Yaitu setelah penduduk negeri itu musnah, tidak ada lagi sisa manusia yang tinggal, yang sudi meramaikan negeri itu kembali, sebab dia adalah negeri yang dikutuki; rumah-rumah menjadi runtuh, kebun-kebun luas tinggal; yang didapati sampai sekarang ini hanyalah bekas runtuhan negeri saja, di padang pasir yang hanya dilalui kafilah sekali-sekali. Bahkan di dalam peperangan ke Negeri Tabuk, Rasulullah ﷺ pernah lalu di dekat runtuhan negeri itu. Bersua air tergenang, padahal ini sudah berlalu ratusan tahun, namun Rasulullah ﷺ masih melarang sahabat-sahabatnya minum dari air tergenang itu.
Kemudian datangiah ujung ayat, peringatan bagi umat manusia yang akan datang di belakang, buat segala zaman, buat segala kelompok manusia. Firman Allah,
“Ketahuilah! Sungguh Tsamud tidak percaya kepada Allah mereka. Sungguh, kebinasaanlah bagi Tsamud."
Artinya, Tsamud bernasib demikian adalah karena mereka tidak mau percaya kepada kekuasaan Allah, tidak mau menerima seruan Nabi, memandang enteng saja ajakan kepada kebenaran. Mereka langgar perintah Ilahi, bahkan mereka tantang, seakan-akan mereka merasa kuat kuasa, gagah perkasa. Maka begitulah jadinya.

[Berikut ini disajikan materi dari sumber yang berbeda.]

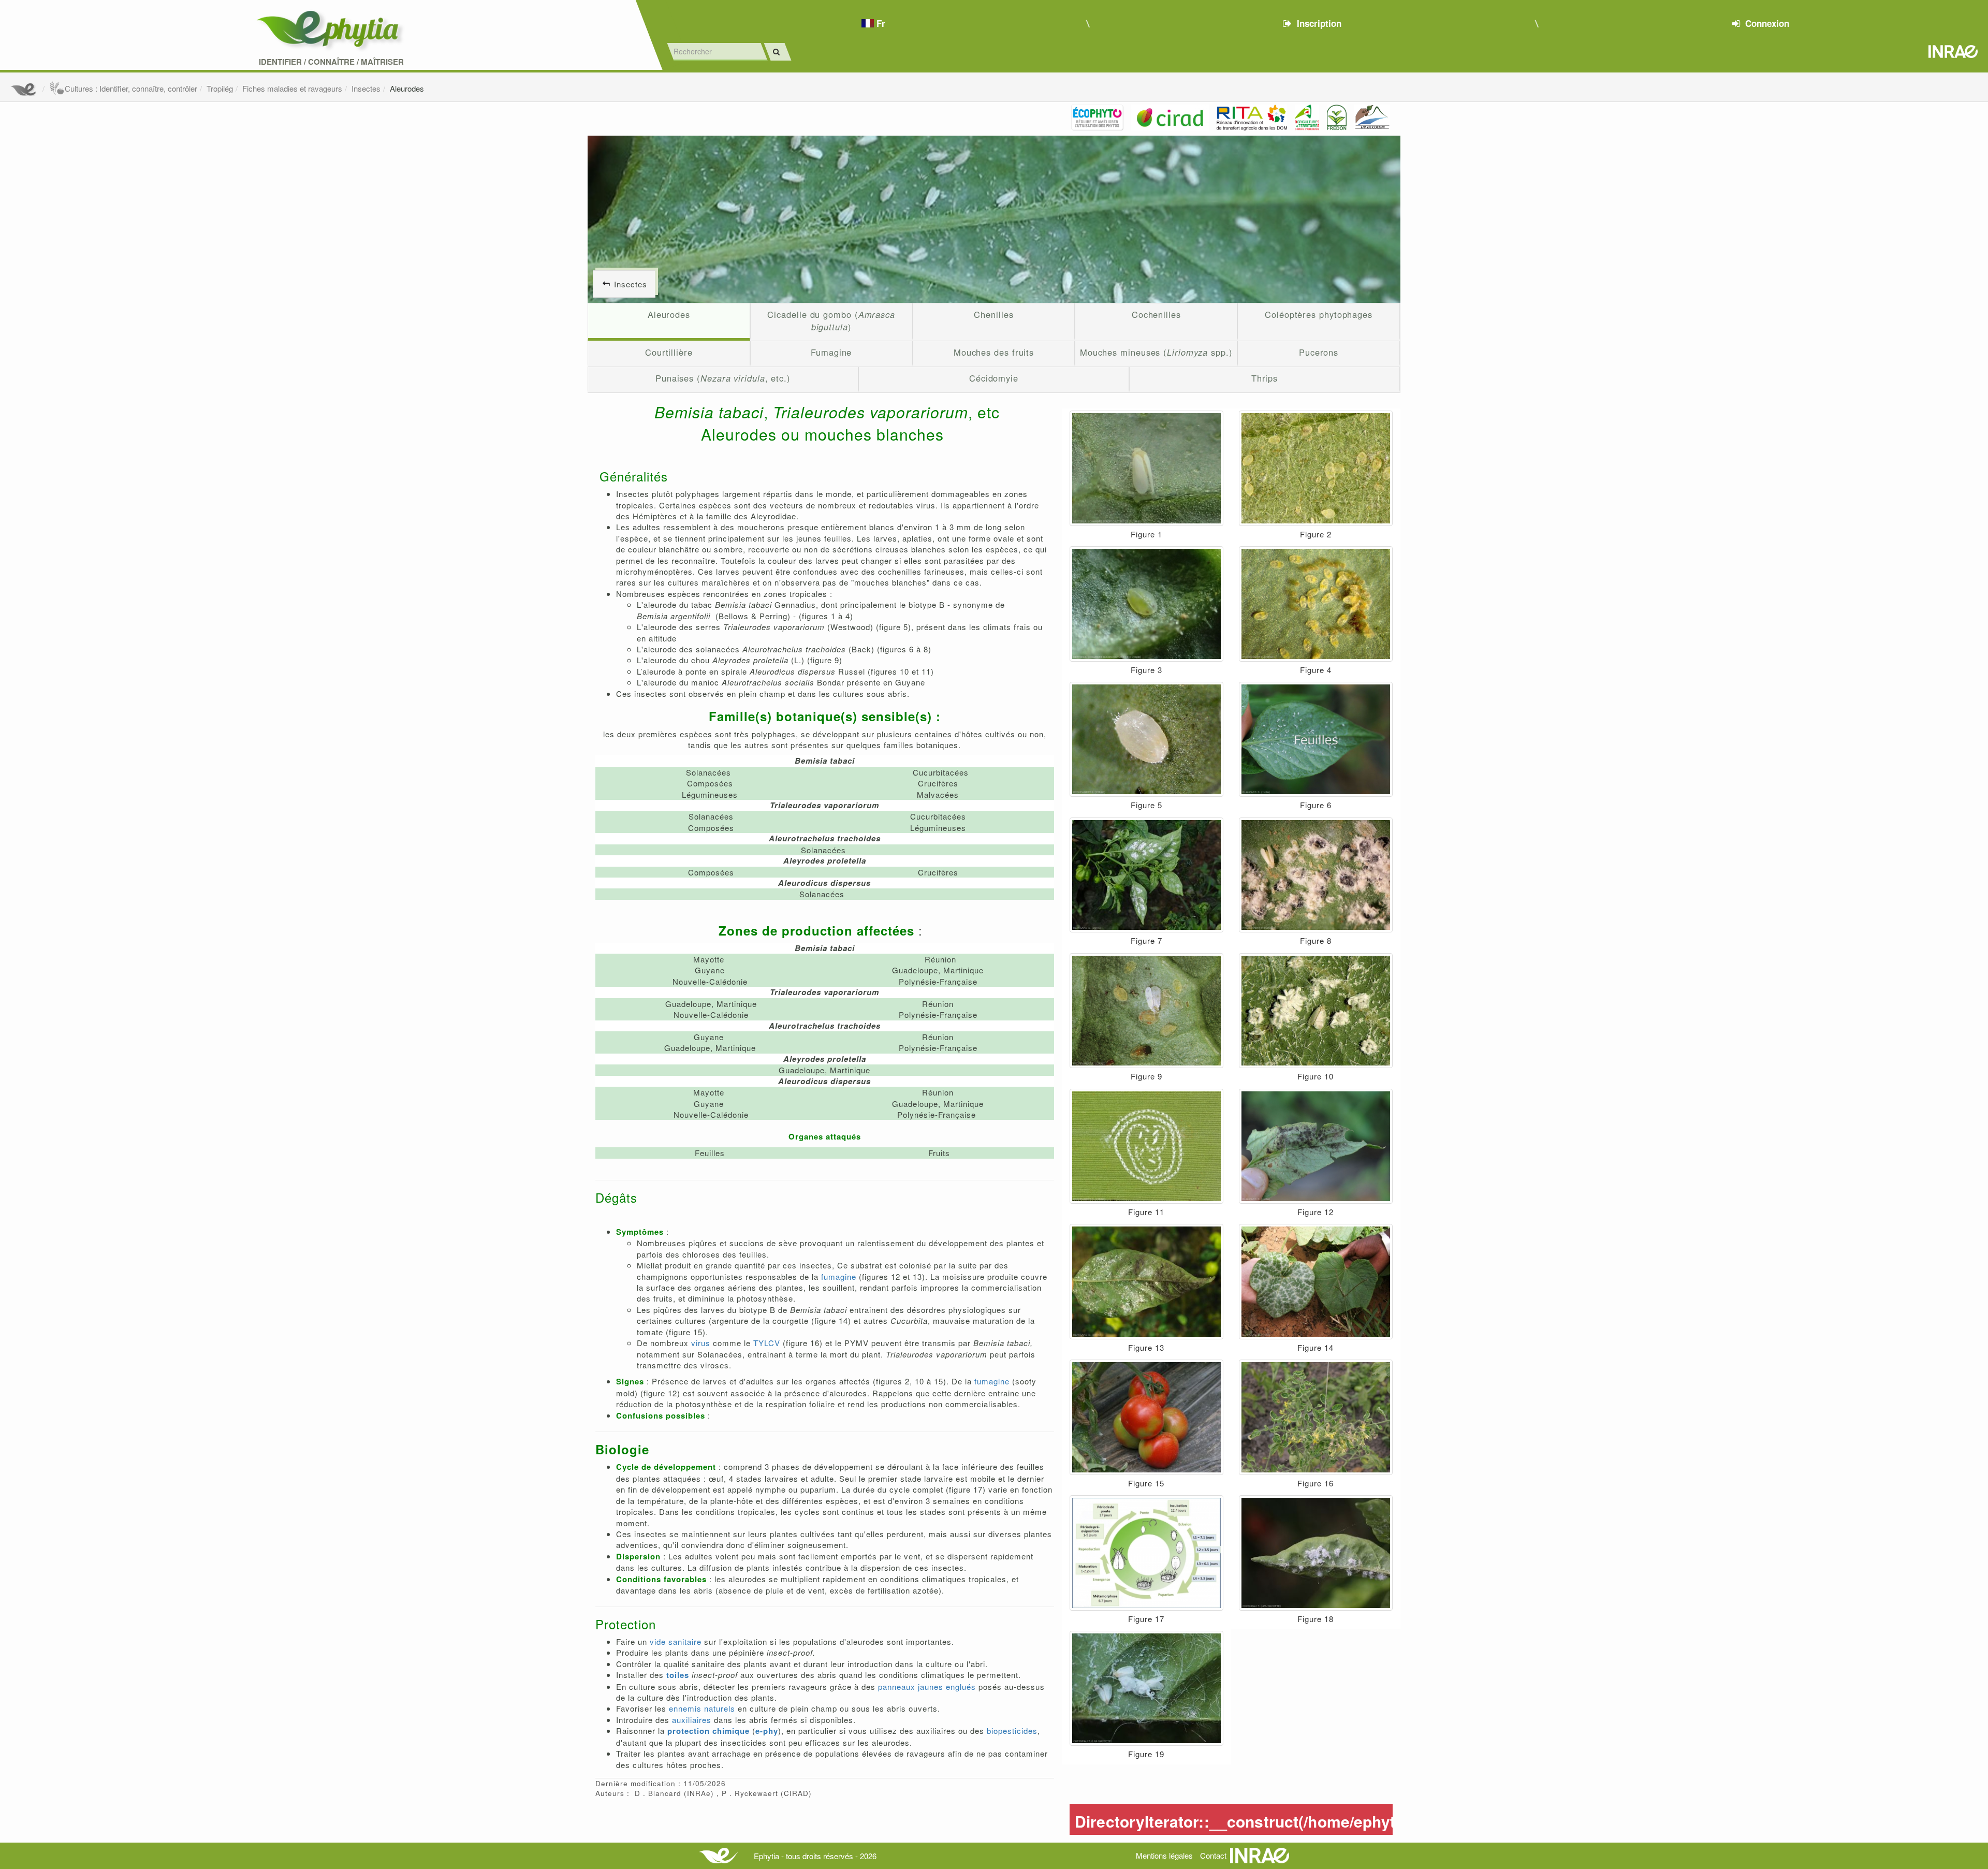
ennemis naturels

Datang kemurkaan Allah menimpa, mereka tidak dapat melepaskan diri.
Boleh juga kita berpikir lain sebagaimana penafsiran kita tentang kejadian itu. Besar sekali kemungkinan bahwa pada daging unta Allah yang tidak boleh diganggu itu sudah disimpan Allah racun yang berbahaya sehingga bekas tekanan penyakit itu menyebabkan wajah barangsiapa yang turut memakannya berubah-ubah dalam tiga hari, dari kuning ke merah dan ke hitam. Di hari yang keempat sampailah waktunya, renap jatuh semua. Dan mungkin juga pada air hari terakhir minuman unta, sudah ada apa-apa yang tidak mereka perhatikan karena kesombongan, tidak memedulikan kekuasaan Allah.
Bagi orang yang beragama, karena didikan rasul-rasul segala kejadian pada alam ini, entah gempa, letusan gunung merapi, entah banjir atau angin puting beliung yang bisa merenggutkan pohon-pohon kayu hingga terbongkar urat-uratnya, atau topan halim-bubu yang dahsyat, atau deru angin yang menakutkan, semuanya itu tidak ada yang kebetulan. Semuanya ada hubungan dengan kehidupan manusia. Untuk siksaan bagi yang durhaka dan untuk ujian bagi yang beriman.